Isn’t that a bit like buying an old truck instead of a year old Miata?
Afaik those CPUs use so much juice when idling … sure, you dont get all them lanes or ECC, but a PC at the same price with a few year old CPU outclasses that CPU by a lot & at a fraction of the running cost (also quietly).
Just something to keep in mind as an alternative, especially when you don’t intend to fill all the pcie bussy (several users with several intensive tasks that benefit from wider bus to RAM & PCI even with a slow CPU).
Ok, and you miss out on some fancy admin stuff, but … it’s just for home use …
Yeah server hardware isn’t the most efficient if you want to save power. It’s probably better to get a NUC or something.
With that said my old Dell PowerEdge R730 only uses around 84 watt (running around 5 VMs that are doing pretty much nothing) The server runs Proxmox and has 128 GB of ram, two Xeon E5-2667 v4 CPUs, 4 old used 1 TB HDDs I bought for cheap, and 4 old used 128 GB SATA SSDs I also bought for cheap (all storage is 2,5 drives).
All I had to do was change a few BIOS settings to prioritize efficiency over performance. 84 watts is obviously still not great but it’s not that bad.
Sounds nice, but yes, uses quite a bit of power.

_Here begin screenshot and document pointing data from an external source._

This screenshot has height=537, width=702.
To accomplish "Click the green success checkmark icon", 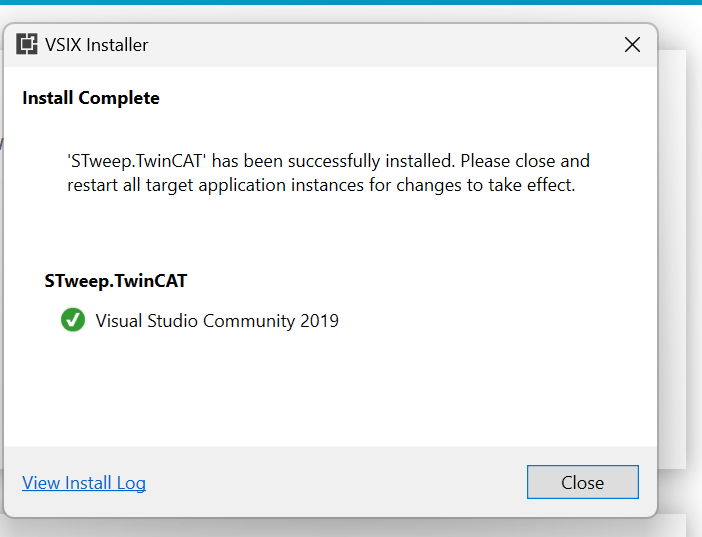I will 73,320.
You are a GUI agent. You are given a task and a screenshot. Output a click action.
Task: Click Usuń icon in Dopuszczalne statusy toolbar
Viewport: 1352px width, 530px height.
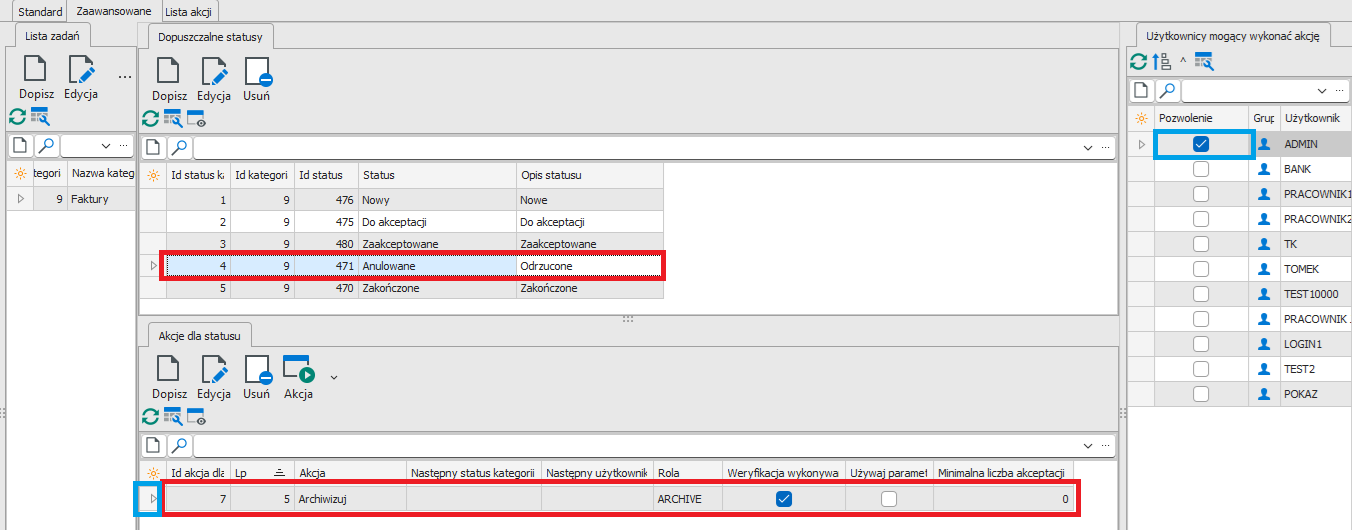point(256,72)
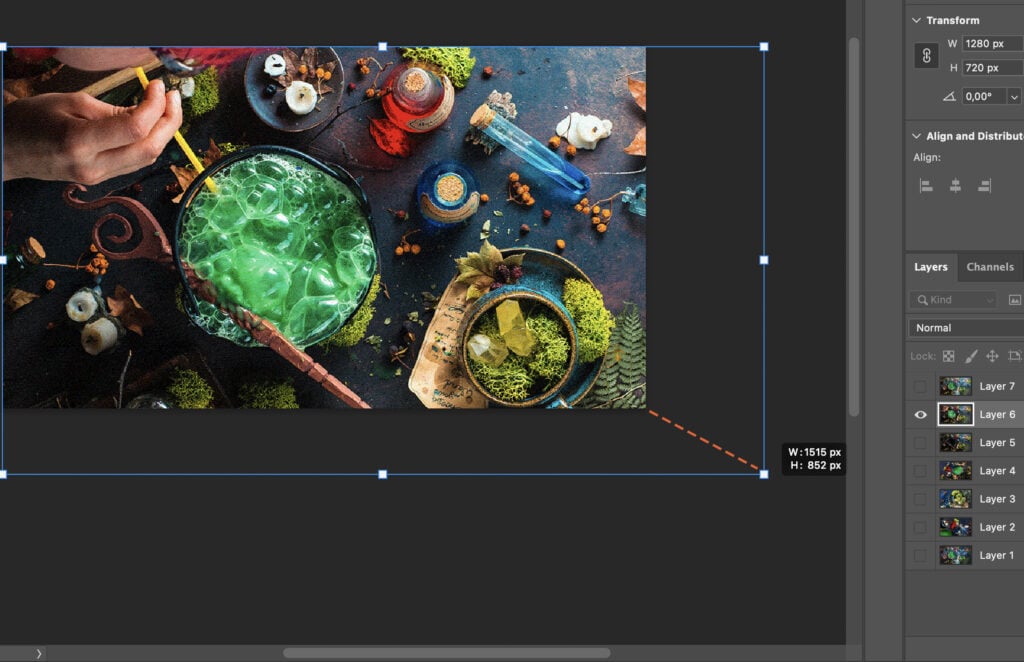Open the blend mode dropdown showing Normal
Screen dimensions: 1024x662
tap(964, 327)
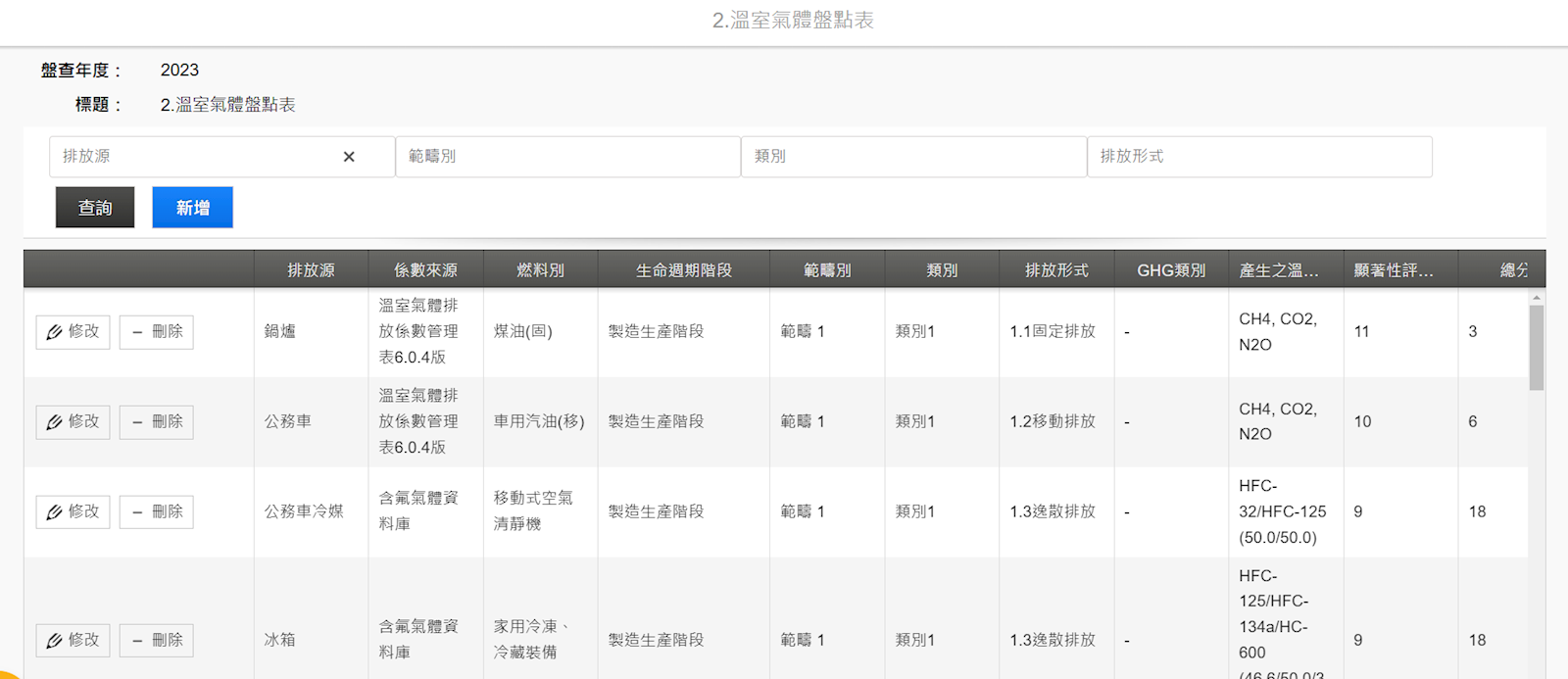Open the 排放源 filter dropdown
Screen dimensions: 1568x679
pos(196,157)
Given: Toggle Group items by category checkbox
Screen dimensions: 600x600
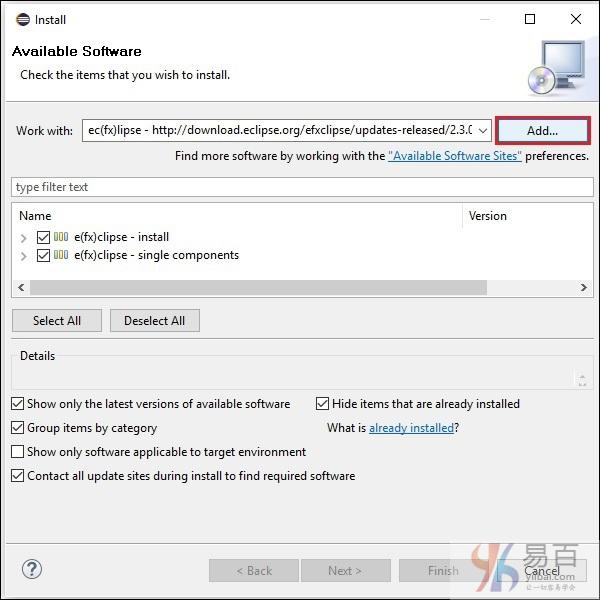Looking at the screenshot, I should click(x=18, y=427).
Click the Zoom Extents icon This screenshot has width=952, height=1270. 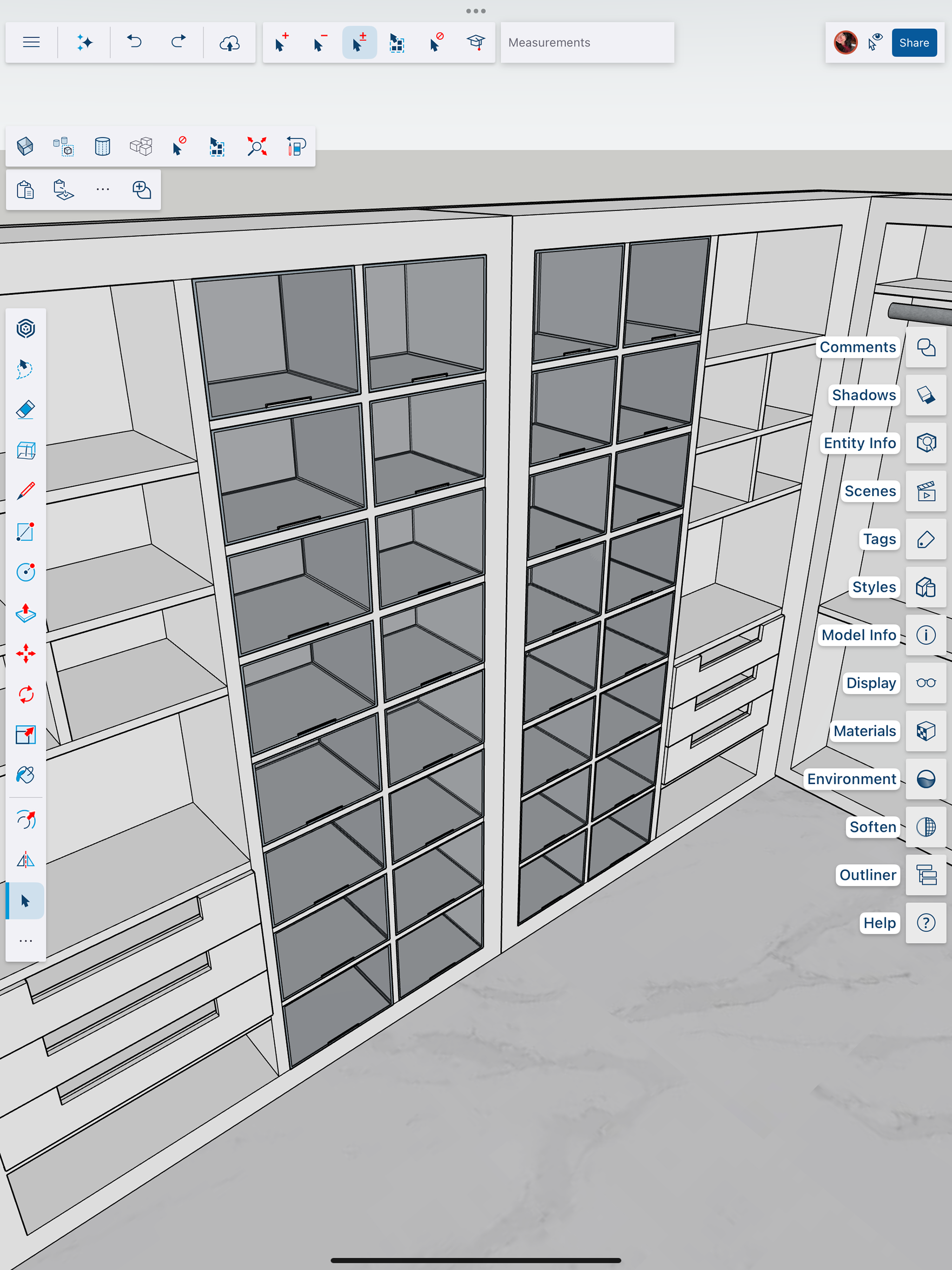256,146
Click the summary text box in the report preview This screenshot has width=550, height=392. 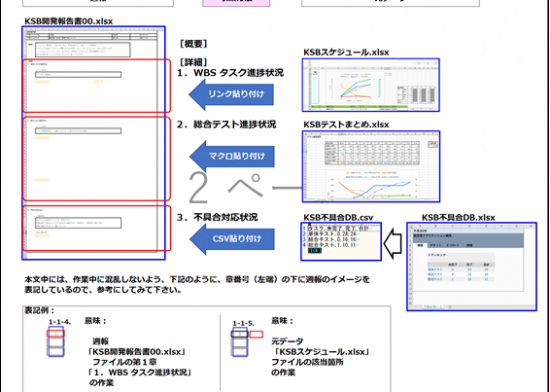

I should measure mine - I have a Ryzen 5900 (24t, 64MB … some 20k cinebench score) as the main, and a Core 12700 (16+4t, 12MB).
(And Intel gen 7 and 2 at my patents. All of them proxmoxed.)
Never ever managed to bottleneck anything on them, not really, but got them super cheap used.
Buying anything server/enterprise that powerful would cost me a lot of moneys. And prob have two CPUs which doubles a lot of power hungry bits.
The only reason that I have measured my server is that it has that feature built into the iDRAC. I have been thinking of buying an external power meter for years but have never bothered to do that.
Luckily I got my server for free from work. It was part of an old SAN so it came with 4 dual 16 Gbit fiber channel cards and 2 dual 10 gigabit ethernet cards. Before I took those out of the server it consumed around 150 watts at idle which is crazy.
I always recommend buying enterprise grade hardware for this type of thing, for two reasons:
Consumer-grade hardware is just that - it’s not built for long-term, constant workloads (that is, server workloads). It’s not built for redundancy. The Dell PowerEdge has hotswappable drive bays, a hardware RAID controller, dual CPU sockets, 8 RAM slots, dual built-in NICs, the iDrac interface, and redundant hot-swappable PSUs. It’s designed to be on all the time, reliably, and can be remotely managed.
For a lot of people who are interested in this, a homelab is a path into a technology career. Working with enterprise hardware is better experience.
Consumer CPUs won’t perform server tasks like server CPUs. If you want to run a server, you want hardware that’s built for server workloads - stability, reliability, redundancy.
So I guess yes, it is like buying an old truck? Because you want to do work, not go fast.
Also a space heater for the winter and some white noise so you can sleep better!